Sample type(s) required. (blood, saliva, urine, feces, CSF, tissue, swab, soil, aerosol, food, product, water, etc.) Some platforms handle only limited sample types. Some pathogens are only detectable in certain clinical sample types.
Degree of automation of sample prep and nucleic acid extraction required for desired sample type(s).
Whether both RNA and DNA need to be processed from the same sample (may require making cDNA or else splitting the sample into independent RNA and DNA analyses.)
Whether or not sporulating agents need to be detected (need sonication to crack spores to extract DNA, instead of simpler chemical cell lysis.)
Skill required of operators to run the assay (affects training and labor costs.)
Bioinformatics infrastructure required to analyze data in required timeframe (local or cloud processing; whether local bioinformatics and/or IT staff are required, etc.)
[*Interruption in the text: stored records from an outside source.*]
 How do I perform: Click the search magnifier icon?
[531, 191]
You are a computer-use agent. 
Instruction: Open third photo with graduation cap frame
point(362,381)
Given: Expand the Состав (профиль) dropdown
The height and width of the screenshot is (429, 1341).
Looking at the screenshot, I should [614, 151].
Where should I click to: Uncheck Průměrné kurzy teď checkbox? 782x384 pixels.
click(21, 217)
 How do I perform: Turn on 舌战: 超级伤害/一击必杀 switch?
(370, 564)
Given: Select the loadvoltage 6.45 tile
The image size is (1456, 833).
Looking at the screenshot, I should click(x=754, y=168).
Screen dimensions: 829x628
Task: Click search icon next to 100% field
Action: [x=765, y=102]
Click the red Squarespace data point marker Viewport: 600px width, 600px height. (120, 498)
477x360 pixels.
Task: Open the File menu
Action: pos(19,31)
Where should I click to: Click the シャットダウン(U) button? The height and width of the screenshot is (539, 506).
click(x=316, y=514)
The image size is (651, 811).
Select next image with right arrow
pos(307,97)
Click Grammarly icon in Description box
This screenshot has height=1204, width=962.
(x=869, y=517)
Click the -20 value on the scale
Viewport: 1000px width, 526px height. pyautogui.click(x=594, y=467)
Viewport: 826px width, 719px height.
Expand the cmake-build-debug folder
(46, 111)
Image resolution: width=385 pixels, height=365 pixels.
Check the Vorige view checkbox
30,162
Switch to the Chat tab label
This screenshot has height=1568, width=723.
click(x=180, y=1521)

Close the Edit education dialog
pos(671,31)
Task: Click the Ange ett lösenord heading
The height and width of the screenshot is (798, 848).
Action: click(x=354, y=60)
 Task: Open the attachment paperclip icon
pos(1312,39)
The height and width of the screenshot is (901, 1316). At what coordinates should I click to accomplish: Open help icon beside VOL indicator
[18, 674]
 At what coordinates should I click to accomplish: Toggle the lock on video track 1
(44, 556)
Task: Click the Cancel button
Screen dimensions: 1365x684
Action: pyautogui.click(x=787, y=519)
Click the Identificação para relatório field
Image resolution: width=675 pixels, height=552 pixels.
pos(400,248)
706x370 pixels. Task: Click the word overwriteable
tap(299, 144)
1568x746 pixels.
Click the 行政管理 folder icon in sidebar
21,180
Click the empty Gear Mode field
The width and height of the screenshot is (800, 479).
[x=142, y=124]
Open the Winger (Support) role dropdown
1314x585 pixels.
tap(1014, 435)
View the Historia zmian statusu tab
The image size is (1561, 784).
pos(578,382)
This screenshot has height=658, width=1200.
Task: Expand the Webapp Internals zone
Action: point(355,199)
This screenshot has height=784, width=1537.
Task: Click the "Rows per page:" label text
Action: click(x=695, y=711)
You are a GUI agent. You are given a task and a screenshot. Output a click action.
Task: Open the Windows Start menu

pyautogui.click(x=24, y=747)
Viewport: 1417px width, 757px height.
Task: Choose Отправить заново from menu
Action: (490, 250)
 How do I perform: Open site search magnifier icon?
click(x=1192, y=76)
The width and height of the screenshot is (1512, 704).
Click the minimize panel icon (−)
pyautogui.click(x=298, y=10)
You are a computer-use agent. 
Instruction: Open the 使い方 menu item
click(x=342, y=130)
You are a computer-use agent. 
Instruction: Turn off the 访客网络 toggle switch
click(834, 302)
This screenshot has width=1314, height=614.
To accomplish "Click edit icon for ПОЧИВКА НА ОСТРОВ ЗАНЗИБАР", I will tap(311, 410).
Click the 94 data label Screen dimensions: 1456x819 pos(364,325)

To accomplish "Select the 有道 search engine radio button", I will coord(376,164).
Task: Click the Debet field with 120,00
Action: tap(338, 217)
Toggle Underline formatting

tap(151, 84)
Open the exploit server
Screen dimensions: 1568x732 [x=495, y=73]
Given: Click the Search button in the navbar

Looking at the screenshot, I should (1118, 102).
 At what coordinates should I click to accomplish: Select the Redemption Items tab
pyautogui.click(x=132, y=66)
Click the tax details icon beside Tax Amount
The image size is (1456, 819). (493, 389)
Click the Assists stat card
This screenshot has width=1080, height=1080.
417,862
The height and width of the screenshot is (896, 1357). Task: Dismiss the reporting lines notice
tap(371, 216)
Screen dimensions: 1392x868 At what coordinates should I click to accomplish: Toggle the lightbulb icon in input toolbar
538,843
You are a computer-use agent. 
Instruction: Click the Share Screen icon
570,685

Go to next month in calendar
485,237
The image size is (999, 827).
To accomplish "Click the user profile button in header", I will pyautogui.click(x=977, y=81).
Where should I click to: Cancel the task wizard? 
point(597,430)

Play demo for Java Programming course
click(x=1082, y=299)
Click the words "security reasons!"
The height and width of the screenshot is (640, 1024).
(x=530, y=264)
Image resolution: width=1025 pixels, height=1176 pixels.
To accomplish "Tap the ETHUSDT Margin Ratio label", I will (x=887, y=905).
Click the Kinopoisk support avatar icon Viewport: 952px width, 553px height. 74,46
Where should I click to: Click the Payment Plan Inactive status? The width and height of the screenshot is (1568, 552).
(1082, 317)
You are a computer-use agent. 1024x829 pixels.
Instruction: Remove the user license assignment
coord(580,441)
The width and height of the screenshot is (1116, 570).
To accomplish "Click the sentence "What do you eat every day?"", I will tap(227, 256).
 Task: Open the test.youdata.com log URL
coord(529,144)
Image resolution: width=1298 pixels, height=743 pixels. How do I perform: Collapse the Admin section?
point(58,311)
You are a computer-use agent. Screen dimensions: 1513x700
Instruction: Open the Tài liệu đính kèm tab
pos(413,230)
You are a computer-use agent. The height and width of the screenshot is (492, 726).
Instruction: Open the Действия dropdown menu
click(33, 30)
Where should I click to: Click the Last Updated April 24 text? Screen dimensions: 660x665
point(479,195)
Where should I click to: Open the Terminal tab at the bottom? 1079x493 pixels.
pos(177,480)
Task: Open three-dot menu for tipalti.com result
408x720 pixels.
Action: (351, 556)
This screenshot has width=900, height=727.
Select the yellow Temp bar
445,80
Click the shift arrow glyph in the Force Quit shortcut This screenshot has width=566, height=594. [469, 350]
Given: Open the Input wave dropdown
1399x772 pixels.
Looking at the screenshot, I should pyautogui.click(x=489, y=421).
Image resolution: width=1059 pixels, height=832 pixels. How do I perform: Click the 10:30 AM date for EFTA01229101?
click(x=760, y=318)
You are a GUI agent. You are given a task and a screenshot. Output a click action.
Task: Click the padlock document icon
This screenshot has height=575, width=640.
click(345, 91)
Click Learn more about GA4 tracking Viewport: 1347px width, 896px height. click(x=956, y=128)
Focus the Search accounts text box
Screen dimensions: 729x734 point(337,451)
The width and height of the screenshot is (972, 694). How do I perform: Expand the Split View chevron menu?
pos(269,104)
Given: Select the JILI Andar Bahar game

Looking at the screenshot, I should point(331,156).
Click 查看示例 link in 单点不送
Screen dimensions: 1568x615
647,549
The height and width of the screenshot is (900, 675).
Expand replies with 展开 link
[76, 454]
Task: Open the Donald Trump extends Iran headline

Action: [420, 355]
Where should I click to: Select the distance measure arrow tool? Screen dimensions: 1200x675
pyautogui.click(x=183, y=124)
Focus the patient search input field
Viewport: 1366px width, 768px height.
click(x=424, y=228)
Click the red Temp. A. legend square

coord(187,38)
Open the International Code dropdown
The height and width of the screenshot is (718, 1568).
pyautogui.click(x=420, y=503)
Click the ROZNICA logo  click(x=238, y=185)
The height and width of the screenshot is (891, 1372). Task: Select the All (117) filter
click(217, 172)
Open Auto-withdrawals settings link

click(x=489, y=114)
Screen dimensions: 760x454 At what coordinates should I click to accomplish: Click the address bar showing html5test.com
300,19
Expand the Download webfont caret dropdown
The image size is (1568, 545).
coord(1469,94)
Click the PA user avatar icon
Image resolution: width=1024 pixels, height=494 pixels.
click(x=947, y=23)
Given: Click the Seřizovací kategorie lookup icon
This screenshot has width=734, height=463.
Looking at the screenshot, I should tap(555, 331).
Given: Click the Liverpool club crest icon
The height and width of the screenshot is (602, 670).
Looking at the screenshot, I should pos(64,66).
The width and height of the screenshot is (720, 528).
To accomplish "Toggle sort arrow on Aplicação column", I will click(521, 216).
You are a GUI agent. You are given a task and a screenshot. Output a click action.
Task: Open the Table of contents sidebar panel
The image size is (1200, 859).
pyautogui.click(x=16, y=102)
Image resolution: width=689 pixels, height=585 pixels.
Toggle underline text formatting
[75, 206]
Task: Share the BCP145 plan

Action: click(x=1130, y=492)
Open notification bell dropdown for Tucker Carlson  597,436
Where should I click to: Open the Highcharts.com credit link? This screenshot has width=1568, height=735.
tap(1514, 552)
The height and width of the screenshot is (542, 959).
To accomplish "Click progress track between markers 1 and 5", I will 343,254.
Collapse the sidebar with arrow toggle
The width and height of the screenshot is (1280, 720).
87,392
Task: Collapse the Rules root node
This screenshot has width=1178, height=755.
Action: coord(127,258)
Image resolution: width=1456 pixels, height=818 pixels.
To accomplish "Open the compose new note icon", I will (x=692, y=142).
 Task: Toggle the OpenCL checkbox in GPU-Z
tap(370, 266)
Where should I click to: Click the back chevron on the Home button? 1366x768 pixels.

Skill required of end-users to interpret results properly.
Footprint of the device and other operating characteristics (e.g., power, cooling or other physical requirements for operation.)
Purchase cost of instrument and cost of annual maintenance contract.
Ruggedness required by end-users and that of available platforms.
Degree of maturity of platforms; degree of stability of their manufacturers.
Acceptance of the technology by end-user community and any pertinent regulatory agencies.
Can user supply their own assays or probes? (for technologies where Open Access is applicable.)
Getting reliable answers from vendors for platforms, especially new ones, can be tricky. Comments found on the Web, whether favorable or unfavorable, must be taken with a large grain of salt. Understanding the pathogens that need to be covered is also tricky: do you need to reliably detect EVERY known strain of each target species, or can you limit to those known to be currently circulating worldwide (or those in a specified region)? This is especially important for RNA viruses: you probably don’t need to worry about a strain last seen in the 1950s (unless you are concerned about potential bioterrorism that might have access to historical strain collections.)
Most of us can’t optimize in our heads the kind of high-dimensional space represented by the many variables listed above. Instead, we typically determine the 3-5 key requirements/constraints and try to choose from the available technologies to best fit them. Example of key requirements/constraints might include:
“Total workflow time from sample-in to results must be no longer than 8 hours.”
“Total reagent cost/sample must be < $N.”
“System must process blood, saliva, or urine.”
“Sample volume may be as small as N ul.”
“Limit of Detection should be between 100-1000 genome copies/ul.”
“All our sites already have MiSeq instruments, so we have to use that platform.”
Note that the last example listed is not a true user requirement; instead, it is an attempt at a non-technical constraint due to perceived cultural or political mandates, regardless of whether that platform is indeed optimal or not for the task. These kinds of political constraints are unfortunately all too common in practice. In my opinion, the proper response to them is along the lines of “My analysis will explain which technology best matches your requirements; you can then decide whether you will accept that result or not.” Beware that this response is not always received gracefully!
Sometimes you will find that the user requirements turn out to be impossible to fully satisfy with current technologies. Everyone seems to want some version of the Star Trek TriCorder, so you frequently must negotiate their initial requirements into something that can actually be achieved with the technologies of today. Asking for a DNA sequencer that is infinitely fast and free and sequences everything in your sample and requires no bioinformatics sounds like the annual request from the Defense Department for the TriCorder but is not something that will be achieved any time soon. (Regardless what some Oxford Nanopore fanboy may tell you.)
Picking detection technology “winners” can at times seem more art than science. Your best bet is to try to examine as many variables as possible, understand which user requirements are truly critical, and evaluate the range of technologies with an open mind about their true technical abilities and limitations. Not every problem is best solved with sequencing, or PCR, or mass spec, or microarrays; but if you handle enough use cases, you will eventually find that almost every detection technology class is a “winner” for at least some combination of user requirements. Good luck!